If they really need a playbook... an allegation I don't doubt for an instant... that's really kind of pathetic don't you think? :P
Pathetic is not the word I would use.

I've said it before and I'll say it again: as the parent of two very nerdy teenagers, one girl and one boy, I have a lot of worries here. But I'm far less worried that the girl is going to experience bullshit like the woman in this story, and way, way, way, way, way, way, way more worried that somehow I'm going to lose track of the boy when he goes off to college and he's going to somehow turn into one of these MRA trolls. That's the terrifying thought.

(He's awesome, though, so the fear is mostly irrational.)

Implying that the presence of a woman at a tech conference is unexpected then insinuating they are cheap sexual property while addressing them in the third person is at the very fucking essence of violence. Jokes don't justify violence, oppression does.
Idk about a punch to the face specifically (that sounds likely to cause injury) but a small pain inflicted as retaliation for being wronged does not really seem all that terrible to me?

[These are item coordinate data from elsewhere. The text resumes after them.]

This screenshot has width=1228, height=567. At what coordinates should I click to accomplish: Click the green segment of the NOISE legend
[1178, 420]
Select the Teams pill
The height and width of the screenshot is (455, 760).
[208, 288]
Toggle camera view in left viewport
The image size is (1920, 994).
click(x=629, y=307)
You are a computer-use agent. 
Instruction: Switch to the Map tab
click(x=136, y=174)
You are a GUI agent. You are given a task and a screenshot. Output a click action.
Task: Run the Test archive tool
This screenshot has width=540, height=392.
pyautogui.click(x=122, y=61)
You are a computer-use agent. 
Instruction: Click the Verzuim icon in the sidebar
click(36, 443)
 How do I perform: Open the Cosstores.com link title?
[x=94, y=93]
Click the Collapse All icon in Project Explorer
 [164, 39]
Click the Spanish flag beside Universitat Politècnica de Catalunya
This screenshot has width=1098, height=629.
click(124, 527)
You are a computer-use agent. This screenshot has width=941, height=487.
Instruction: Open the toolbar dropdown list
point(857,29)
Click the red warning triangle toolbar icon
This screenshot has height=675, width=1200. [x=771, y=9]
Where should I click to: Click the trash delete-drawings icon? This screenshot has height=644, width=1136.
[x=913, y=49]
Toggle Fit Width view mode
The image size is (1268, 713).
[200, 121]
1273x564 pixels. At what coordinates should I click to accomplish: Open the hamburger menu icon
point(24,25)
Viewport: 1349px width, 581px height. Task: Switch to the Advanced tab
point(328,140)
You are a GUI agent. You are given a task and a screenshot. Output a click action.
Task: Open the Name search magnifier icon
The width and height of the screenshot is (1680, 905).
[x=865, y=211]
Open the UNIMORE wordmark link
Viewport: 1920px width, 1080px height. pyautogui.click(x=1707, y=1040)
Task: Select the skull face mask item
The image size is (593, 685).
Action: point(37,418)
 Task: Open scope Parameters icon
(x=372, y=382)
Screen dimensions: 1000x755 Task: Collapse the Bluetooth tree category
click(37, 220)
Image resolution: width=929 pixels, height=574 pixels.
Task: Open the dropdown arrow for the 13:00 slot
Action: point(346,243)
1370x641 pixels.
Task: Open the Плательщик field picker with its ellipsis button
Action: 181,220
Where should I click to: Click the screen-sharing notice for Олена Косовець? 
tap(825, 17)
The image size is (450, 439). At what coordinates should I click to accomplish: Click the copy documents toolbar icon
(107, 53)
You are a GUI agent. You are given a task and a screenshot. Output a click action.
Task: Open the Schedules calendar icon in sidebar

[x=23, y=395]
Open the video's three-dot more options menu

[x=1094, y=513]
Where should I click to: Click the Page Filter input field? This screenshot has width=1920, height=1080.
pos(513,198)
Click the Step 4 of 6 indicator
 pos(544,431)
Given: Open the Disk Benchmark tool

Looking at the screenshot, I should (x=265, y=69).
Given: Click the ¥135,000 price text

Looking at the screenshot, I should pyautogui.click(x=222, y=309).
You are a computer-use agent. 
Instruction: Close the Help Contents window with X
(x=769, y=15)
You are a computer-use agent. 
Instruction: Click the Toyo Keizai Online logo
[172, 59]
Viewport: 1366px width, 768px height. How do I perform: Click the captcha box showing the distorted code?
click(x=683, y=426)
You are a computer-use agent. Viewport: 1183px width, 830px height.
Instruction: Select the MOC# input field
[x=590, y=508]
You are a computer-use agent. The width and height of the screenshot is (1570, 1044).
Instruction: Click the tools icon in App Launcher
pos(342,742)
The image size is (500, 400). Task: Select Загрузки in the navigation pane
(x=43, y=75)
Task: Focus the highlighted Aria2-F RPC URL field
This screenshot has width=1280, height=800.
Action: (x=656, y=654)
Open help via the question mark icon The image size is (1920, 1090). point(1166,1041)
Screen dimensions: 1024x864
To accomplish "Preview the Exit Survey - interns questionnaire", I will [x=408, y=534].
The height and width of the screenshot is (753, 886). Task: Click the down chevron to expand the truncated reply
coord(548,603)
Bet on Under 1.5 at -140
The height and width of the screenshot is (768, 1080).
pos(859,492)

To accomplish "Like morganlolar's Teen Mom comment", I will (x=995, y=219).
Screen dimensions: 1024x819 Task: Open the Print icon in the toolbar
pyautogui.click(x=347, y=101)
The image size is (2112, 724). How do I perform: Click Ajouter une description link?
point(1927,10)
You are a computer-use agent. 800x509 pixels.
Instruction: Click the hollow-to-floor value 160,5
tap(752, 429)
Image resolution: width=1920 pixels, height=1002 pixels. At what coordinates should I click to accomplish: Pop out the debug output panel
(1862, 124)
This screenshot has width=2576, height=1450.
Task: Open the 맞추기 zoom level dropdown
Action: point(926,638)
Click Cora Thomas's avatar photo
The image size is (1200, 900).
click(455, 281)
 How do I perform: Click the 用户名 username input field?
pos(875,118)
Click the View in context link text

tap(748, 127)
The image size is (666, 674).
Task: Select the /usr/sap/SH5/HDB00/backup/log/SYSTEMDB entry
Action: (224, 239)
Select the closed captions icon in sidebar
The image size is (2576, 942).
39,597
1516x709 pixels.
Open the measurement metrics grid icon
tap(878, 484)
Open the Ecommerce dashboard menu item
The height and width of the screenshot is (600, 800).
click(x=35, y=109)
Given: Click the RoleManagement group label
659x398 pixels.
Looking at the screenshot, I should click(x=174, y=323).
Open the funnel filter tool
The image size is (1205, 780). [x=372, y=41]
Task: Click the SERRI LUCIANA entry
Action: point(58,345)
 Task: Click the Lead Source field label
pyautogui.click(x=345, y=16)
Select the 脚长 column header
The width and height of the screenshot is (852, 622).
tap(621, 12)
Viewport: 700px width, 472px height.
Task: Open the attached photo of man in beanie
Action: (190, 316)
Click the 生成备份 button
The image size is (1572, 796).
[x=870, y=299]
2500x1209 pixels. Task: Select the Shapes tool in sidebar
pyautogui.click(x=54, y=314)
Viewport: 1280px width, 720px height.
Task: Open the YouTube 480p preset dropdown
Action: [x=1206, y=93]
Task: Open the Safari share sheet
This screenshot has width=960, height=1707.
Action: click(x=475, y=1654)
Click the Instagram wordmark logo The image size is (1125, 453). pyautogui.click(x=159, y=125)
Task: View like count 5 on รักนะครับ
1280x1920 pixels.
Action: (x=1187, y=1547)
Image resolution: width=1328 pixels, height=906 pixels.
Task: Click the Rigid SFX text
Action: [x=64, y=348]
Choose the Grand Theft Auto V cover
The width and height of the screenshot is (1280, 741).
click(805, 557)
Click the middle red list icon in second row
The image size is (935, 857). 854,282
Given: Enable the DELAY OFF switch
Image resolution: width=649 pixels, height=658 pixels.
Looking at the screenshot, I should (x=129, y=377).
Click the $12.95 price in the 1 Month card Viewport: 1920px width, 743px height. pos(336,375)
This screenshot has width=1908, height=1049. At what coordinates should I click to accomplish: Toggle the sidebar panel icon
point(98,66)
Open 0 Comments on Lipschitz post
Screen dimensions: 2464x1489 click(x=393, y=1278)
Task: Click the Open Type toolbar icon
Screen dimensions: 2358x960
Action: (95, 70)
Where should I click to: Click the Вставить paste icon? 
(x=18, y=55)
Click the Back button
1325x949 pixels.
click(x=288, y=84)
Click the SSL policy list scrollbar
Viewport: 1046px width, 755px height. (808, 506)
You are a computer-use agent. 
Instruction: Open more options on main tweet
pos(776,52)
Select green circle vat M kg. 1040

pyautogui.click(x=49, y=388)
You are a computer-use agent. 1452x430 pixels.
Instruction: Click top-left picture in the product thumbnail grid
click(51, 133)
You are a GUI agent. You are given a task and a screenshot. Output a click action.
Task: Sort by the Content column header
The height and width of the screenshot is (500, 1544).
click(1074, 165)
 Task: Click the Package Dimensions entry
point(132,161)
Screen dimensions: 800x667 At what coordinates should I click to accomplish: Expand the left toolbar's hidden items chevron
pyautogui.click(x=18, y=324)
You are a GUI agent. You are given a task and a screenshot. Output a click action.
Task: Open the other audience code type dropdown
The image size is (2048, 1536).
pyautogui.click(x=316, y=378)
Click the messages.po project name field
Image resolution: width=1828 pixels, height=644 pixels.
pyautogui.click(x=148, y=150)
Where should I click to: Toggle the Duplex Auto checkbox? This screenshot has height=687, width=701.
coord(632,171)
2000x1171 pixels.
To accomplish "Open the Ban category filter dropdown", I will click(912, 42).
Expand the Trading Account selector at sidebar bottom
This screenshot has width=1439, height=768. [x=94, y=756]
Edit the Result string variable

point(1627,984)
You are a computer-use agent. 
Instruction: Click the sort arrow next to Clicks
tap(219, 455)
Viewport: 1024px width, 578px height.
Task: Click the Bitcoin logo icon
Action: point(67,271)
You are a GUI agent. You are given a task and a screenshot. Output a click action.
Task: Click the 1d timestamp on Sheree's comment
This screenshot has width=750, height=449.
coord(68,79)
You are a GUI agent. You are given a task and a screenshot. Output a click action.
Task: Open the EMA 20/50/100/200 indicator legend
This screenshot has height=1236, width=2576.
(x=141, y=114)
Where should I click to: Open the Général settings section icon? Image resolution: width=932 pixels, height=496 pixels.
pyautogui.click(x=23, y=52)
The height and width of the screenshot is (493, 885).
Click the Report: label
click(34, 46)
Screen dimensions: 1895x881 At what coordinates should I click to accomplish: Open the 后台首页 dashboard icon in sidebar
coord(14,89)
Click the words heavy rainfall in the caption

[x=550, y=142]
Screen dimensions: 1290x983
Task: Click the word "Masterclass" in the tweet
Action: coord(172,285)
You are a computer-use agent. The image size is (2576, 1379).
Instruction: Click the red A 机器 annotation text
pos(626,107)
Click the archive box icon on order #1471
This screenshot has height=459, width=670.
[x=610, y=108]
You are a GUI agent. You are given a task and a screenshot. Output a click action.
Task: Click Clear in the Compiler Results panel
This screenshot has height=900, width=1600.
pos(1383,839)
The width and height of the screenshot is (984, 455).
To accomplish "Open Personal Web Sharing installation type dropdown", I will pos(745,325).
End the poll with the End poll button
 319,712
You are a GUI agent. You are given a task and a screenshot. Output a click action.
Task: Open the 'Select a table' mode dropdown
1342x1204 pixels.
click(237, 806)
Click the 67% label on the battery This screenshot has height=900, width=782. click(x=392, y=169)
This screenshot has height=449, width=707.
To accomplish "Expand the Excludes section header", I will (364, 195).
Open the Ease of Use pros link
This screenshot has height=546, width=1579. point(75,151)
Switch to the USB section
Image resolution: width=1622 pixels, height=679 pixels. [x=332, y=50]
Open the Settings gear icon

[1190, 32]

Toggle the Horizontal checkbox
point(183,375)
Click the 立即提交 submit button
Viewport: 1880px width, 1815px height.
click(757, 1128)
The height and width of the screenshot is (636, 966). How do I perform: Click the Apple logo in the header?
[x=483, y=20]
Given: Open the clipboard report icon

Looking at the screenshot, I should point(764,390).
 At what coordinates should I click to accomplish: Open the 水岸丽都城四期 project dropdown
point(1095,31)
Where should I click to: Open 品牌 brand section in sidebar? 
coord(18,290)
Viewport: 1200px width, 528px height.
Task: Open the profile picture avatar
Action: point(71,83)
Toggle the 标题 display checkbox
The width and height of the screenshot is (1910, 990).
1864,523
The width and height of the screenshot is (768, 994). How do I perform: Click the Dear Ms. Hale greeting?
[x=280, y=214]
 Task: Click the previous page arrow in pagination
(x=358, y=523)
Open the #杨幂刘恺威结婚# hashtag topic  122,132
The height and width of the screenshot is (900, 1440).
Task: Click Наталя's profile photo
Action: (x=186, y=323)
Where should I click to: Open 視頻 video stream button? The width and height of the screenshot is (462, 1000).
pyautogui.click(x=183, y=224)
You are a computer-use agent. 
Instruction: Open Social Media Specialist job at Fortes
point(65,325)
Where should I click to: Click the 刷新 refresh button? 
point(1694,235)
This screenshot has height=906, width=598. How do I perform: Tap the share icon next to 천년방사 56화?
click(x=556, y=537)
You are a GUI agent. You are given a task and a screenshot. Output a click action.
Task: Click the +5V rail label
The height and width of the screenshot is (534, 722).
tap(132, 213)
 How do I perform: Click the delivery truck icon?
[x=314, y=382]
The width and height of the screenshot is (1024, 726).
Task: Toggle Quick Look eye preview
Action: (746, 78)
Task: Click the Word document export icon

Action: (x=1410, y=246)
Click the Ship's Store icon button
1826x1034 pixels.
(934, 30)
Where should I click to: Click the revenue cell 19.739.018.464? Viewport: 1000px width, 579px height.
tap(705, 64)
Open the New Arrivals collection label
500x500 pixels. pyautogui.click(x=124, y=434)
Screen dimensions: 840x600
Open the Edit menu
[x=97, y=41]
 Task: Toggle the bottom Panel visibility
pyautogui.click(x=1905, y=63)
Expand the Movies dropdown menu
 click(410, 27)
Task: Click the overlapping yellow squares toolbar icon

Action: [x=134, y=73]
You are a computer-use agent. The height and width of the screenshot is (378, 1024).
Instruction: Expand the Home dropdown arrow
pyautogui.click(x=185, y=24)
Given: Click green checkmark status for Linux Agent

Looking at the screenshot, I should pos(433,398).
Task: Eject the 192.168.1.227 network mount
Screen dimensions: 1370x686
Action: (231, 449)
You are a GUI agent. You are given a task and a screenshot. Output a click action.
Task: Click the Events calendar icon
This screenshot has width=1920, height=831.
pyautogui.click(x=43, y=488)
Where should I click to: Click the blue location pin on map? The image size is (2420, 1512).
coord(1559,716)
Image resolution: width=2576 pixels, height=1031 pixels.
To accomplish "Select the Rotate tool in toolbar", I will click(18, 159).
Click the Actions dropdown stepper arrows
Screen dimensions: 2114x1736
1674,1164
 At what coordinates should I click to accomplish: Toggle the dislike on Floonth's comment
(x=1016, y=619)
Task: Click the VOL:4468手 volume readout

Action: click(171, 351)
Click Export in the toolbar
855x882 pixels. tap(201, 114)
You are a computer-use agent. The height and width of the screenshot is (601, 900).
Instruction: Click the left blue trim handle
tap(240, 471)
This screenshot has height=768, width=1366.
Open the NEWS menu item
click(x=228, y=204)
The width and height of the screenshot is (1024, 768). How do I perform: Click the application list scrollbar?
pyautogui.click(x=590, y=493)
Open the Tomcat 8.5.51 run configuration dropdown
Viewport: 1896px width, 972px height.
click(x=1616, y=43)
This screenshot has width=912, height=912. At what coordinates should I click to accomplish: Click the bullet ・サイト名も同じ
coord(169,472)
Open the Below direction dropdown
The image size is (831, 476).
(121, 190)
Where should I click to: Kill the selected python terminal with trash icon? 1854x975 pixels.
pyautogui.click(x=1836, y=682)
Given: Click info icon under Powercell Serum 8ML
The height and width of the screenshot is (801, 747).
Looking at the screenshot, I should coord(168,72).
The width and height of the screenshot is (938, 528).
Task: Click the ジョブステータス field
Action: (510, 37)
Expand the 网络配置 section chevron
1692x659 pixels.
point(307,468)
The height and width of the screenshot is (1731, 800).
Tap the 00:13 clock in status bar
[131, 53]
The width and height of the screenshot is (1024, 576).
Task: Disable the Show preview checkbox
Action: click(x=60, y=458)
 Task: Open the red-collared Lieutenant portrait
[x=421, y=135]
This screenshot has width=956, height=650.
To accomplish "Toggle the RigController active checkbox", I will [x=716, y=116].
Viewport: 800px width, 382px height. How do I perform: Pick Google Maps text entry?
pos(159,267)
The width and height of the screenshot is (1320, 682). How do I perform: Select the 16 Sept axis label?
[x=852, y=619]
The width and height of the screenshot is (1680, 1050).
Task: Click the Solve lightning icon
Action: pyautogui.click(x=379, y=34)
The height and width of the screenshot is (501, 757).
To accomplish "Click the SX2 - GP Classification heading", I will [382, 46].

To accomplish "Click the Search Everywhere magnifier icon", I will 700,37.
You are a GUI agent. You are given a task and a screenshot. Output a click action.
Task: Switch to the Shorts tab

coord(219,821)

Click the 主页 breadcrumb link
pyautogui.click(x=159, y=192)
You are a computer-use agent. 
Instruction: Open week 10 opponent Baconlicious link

Especially if there is a social convention for how it is to work.

Of course, the amount of pain would have to be significantly less of an offense than what it is prompting it.

But when pain is sufficiently small, I think the meaning behind the pain is more important than the actual pain.

>Especially if there is a social convention for how it is to work.

So, like lynching blacks back in the day?

Or beating your kids?

"Social convention" or not who said violence is justified in a non-violent setting?

The social convention I was thinking of would be more a formalization of how things would work when there is a striking.

Not as a "who is it ok to strike".

So, kind of like challenging someone to a duel, instead of someone trying to harm someone, they would only be trying to inflict relatively small, and short-lived pain.

Something like , one announces that one intends to strike the other person, allowing them the chance to object, explains that if they cannot agree on whether they may strike the person, that they will not object to being struck in response with a proportional amount, adjusted for different levels of pain tolerance, and will not strike further in response to being struck in response. Then if the person does not object, for example, then they strike once (with not excessive force), and wait to allow the other person to strike them (with proportional force) if they so choose.

There is not currently any social convention like this, but provided that the force used and amount of pain are small enough, and not excessively frequent, and people respond to objections reasonably, it doesn't seem like it would be that bad if there was?

Pushing my fingernail against my other finger causes pain, but it does not cause suffering. When pains are small enough, I think the meaning/interpretation of the pain is more significant than the pain, so the actual pain is mostly irrelevant, except in that it stands for what it does.

It's like you read the Wikipedia article on "tu quoque" and decided to use it as a playbook to run on this thread.
Or as if I am a pacifist -- also having written frequently here against all kinds of violent retribution, including the death penalty.

Imagine that.

OMG how noble of you
Easy, just punch him in the face, then say it was just a joke. Fair is fair, right?